# EXERCISE DETAILS
Using the data below, count the lines where "Banking" appears, and answer with the number alone.

# DATASET
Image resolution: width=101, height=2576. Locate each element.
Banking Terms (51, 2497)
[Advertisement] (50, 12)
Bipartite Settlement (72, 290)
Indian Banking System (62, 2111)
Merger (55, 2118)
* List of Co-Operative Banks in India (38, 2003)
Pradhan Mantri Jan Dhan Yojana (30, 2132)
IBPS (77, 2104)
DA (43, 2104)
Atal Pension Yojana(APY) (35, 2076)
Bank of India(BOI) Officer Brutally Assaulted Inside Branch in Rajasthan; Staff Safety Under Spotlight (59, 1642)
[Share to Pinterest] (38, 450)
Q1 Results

# SOLUTION TO THIS TASK
2